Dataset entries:
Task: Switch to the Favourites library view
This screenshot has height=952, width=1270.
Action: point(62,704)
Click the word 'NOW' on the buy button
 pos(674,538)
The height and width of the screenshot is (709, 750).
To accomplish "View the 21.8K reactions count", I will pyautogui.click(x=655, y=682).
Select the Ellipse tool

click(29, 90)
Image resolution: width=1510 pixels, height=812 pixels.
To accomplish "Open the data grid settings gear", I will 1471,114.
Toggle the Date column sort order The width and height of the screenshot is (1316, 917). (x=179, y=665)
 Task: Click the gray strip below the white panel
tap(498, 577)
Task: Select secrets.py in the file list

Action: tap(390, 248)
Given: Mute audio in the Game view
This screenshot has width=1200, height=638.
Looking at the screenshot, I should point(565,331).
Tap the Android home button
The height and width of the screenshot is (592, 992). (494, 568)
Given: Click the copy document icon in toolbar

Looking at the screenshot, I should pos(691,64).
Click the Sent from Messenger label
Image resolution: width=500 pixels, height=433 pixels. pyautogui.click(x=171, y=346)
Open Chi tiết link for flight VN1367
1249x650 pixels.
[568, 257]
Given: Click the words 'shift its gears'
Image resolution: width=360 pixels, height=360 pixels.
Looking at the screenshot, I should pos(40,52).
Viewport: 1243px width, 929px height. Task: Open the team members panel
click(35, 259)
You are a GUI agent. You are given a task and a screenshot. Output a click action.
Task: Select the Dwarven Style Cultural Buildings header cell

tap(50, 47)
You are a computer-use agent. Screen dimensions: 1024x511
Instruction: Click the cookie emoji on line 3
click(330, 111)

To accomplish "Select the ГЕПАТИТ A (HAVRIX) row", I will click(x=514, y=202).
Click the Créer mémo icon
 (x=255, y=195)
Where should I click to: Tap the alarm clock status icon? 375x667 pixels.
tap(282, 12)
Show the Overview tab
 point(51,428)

### Task to complete
Go through the entries and report every line with the string "agent".

### Task answer
You are a GUI agent. You are given a task and a screenshot. Output a click action.
You are a computer-use agent. Screen dimensions: 1024x511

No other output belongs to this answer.